The visitor center, the amphitheatre, and the library renovation are just a few examples of how donations can, literally, build a better university. Visit for more examples.

Virginia Tech employees are inventing the future
Ray Myers is a professor emeritus of statistics. Carol Beasley is a retired member of the U.S. Navy who works for the Virginia Tech Corps of Cadets. Like many current and former employees, they have made Virginia Tech a better place through hard work and philanthropy. All together, employees like them have donated more than $45 million since The Campaign for Virginia Tech: Invent the Future began in 2003.

Beasley is an administrative assistant who works on the corps' scholarship ceremonies every year. But 2007 was different. One of the scholarships honored Douglas F. Beasley, her father, who had died the year before.

"He thought a lot of the corps and everything it stands for--and that I worked there--so I wanted to do something to honor him," Beasley says of her father, who had served in the Marines.

Her gift provided a scholarship to Jeffrey Enniss, who graduated with a civil engineering degree in May 2009. Shortly afterward, he entered the Basic School in Quantico, Va., a first step for newly commissioned officers.

Beasley, who retired from the Navy as a senior enlisted member, says she didn't know much about the corps or Virginia Tech when she started working here but has been inspired by what she's seen.

"It gives you hope for the future, that our future is going to be okay, because we have great leaders coming out of here that are going to make a huge difference."

Myers (chemical engineering '59, M.S. statistics '61, Ph.D. '63) grew up in Charleston, W.Va., where the chemicals industry was prominent. It made sense for him to get a degree in chemical engineering from Virginia Tech. But he graduated during tough economic times.

Myers was wrestling with the decision to attend graduate school when a chance meeting with Boyd Harshbarger changed his life.

"He liked chemical engineers," Myers recalls of the founder of Virginia Tech's statistics department. "He'd had some in his class. He said they had a fellowship in statistics, and my reaction was, ‘What is statistics?'"

Harshbarger made space for Myers in his graduate program even though the young man had never taken statistics. His belief in Myers proved justified.

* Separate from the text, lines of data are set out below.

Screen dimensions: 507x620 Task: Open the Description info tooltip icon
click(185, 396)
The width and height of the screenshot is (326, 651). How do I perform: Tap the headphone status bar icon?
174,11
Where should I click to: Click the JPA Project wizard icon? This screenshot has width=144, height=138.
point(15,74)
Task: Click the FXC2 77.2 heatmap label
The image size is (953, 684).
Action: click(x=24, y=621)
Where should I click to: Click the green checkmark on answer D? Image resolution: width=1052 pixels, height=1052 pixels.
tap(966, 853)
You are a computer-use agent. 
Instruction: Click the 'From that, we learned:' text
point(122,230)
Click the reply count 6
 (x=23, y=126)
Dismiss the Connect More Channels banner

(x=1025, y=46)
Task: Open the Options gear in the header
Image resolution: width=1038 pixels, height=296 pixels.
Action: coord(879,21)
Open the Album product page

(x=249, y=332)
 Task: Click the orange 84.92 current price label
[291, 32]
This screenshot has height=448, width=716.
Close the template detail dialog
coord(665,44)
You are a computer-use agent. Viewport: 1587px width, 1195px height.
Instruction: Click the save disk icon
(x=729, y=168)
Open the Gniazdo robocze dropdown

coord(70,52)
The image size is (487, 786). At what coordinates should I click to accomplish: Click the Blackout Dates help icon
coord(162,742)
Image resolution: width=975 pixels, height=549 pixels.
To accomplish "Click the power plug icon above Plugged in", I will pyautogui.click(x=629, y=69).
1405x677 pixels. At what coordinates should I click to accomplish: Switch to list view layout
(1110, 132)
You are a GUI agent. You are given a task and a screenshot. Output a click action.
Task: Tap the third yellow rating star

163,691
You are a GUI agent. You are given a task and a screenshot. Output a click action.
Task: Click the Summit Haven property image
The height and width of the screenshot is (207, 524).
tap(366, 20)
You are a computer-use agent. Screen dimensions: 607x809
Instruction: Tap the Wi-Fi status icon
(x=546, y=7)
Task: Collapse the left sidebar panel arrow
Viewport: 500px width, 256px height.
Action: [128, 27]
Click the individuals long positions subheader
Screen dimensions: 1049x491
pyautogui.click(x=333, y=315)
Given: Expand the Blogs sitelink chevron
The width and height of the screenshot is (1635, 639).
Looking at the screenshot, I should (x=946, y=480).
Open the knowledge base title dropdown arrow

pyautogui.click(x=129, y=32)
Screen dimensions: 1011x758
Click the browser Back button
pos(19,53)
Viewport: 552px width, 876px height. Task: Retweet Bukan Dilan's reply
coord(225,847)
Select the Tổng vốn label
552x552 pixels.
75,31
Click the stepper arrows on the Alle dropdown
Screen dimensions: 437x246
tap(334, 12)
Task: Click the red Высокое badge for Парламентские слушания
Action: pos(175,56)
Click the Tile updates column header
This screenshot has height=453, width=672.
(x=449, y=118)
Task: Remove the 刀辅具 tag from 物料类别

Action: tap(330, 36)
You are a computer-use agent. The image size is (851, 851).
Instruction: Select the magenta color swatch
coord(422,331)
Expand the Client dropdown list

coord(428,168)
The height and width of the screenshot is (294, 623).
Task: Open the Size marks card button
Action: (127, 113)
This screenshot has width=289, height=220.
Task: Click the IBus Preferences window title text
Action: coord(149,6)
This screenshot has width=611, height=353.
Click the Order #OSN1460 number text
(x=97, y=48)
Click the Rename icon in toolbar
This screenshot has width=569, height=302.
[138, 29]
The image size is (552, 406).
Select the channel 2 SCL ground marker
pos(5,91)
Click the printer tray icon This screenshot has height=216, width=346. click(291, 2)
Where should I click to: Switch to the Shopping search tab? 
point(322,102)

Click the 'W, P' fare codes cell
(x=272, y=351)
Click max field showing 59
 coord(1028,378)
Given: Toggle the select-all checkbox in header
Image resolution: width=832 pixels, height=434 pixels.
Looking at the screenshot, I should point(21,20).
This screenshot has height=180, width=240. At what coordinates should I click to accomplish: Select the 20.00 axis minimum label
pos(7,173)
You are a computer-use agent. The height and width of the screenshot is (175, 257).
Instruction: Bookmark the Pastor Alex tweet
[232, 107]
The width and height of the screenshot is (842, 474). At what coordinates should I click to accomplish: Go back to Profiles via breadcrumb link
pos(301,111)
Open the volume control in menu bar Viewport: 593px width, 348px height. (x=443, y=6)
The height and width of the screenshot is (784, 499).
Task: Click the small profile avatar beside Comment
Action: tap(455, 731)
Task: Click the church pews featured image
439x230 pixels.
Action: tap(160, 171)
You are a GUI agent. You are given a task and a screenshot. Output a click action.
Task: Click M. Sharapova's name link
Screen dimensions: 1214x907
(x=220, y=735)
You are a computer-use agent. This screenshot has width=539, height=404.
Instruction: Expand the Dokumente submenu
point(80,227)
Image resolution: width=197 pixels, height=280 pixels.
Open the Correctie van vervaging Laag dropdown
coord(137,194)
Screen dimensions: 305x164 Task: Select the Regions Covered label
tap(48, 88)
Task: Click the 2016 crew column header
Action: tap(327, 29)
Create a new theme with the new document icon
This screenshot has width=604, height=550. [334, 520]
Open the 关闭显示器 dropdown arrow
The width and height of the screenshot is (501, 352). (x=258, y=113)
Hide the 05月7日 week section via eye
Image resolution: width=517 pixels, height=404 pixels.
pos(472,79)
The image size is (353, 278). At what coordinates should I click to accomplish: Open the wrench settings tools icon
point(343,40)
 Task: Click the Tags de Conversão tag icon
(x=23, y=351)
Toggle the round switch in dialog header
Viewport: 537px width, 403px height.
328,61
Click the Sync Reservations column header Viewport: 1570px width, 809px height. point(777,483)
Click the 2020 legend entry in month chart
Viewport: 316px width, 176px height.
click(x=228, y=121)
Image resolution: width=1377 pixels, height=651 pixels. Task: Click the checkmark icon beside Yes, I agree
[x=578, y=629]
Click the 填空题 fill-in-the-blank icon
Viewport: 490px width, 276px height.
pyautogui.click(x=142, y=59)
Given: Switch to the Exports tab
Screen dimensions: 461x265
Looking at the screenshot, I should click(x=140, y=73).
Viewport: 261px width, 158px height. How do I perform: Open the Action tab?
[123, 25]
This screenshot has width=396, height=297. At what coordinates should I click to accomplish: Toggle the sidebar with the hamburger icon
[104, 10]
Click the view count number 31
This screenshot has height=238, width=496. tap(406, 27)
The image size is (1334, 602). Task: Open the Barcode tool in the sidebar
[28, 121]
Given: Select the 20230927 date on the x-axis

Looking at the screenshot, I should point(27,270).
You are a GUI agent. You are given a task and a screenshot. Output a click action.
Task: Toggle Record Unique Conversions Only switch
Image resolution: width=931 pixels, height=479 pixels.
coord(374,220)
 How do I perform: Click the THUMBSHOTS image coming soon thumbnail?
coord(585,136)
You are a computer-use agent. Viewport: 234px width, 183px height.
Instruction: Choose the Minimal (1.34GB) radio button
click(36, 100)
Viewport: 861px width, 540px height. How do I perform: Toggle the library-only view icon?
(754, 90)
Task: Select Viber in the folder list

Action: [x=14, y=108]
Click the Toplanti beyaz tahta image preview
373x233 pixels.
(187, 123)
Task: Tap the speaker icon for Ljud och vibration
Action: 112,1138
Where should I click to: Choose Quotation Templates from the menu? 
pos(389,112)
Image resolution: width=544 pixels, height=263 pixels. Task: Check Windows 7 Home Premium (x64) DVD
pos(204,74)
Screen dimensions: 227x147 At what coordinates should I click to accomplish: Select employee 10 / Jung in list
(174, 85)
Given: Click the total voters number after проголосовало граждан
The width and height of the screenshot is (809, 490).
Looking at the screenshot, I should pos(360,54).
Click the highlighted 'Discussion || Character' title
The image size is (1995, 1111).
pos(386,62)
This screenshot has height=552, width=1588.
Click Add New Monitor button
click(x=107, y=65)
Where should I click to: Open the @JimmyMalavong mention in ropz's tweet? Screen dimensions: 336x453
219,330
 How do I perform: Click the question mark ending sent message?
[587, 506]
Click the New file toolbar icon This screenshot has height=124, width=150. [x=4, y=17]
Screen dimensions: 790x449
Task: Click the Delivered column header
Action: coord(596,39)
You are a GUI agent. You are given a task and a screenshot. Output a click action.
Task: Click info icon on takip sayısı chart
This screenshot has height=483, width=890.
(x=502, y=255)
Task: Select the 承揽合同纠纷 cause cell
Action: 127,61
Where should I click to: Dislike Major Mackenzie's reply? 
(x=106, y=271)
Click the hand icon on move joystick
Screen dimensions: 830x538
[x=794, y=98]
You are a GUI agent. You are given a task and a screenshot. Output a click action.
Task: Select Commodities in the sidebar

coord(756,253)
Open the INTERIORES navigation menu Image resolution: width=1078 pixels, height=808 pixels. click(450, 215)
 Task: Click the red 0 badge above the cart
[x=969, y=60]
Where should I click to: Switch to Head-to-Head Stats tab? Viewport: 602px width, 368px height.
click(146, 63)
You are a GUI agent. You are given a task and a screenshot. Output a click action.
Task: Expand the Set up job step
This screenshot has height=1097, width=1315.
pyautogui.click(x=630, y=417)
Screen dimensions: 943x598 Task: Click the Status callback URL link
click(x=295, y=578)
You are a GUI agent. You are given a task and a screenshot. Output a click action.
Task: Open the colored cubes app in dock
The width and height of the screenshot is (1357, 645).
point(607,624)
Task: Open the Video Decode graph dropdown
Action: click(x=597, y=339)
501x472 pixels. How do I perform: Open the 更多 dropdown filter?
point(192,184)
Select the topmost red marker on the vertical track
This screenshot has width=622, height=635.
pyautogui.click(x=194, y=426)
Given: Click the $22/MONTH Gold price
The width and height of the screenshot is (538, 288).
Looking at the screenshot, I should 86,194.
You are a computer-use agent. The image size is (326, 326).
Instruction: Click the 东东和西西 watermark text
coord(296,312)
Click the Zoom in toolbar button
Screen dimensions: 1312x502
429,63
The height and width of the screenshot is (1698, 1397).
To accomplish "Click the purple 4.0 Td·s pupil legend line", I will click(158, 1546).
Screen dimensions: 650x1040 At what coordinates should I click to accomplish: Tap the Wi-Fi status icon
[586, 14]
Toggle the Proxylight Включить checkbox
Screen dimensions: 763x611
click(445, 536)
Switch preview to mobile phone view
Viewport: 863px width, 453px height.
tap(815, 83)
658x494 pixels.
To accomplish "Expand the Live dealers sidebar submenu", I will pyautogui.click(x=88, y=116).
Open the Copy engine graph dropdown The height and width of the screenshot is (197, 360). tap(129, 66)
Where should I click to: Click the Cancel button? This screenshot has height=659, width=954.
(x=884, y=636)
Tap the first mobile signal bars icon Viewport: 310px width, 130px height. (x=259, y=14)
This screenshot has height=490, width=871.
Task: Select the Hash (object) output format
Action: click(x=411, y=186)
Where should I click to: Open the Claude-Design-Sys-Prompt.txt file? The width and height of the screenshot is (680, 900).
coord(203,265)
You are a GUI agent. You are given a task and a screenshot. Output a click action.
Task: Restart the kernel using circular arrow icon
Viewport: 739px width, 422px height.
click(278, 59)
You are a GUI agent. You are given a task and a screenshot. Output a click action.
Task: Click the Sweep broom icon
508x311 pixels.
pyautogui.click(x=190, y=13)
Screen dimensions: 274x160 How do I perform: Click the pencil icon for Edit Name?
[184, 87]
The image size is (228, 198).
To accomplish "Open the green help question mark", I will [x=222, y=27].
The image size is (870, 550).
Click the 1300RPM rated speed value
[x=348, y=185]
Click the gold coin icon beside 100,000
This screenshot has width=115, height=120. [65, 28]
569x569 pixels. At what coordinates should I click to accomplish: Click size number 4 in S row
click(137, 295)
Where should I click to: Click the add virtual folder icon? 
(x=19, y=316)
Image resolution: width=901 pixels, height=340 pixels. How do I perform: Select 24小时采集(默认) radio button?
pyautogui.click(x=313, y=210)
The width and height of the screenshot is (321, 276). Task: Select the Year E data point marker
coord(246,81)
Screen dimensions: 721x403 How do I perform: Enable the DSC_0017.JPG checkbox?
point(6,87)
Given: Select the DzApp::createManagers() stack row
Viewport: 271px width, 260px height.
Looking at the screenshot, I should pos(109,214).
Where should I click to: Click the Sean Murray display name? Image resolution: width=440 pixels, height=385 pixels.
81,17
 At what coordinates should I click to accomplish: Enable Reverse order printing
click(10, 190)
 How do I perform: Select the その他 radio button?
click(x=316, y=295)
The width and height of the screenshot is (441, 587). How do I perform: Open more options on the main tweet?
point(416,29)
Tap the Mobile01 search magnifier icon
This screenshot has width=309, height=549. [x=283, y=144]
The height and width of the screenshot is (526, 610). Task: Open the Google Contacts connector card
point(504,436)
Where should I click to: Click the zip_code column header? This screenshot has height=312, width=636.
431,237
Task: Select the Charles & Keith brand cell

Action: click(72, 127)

Myers became a renowned expert in response surface methodology, an area of statistics that is widely used to develop new products, including pharmaceuticals. He has written six books that, combined, have gone through 16 editions and been translated into several languages.

After retiring in 1995, Myers returned to teach from 1997 until 2001 and again in 2006 and 2007. He has been the research advisor to more than 40 Ph.D. students but says he still feels compelled to do more for students entering his field. With that in mind, he recently endowed the Raymond H. Myers Fellowship Award to support graduate students in the area of statistics he helped pioneer. Liaosa Xu is the first recipient.

"By giving back, I have a chance to help give current students a chance like I had," Myers says.

"I think everybody should give back, but I felt like I owed a lot."

ALBERT RABOTEAU is a writer for University Development.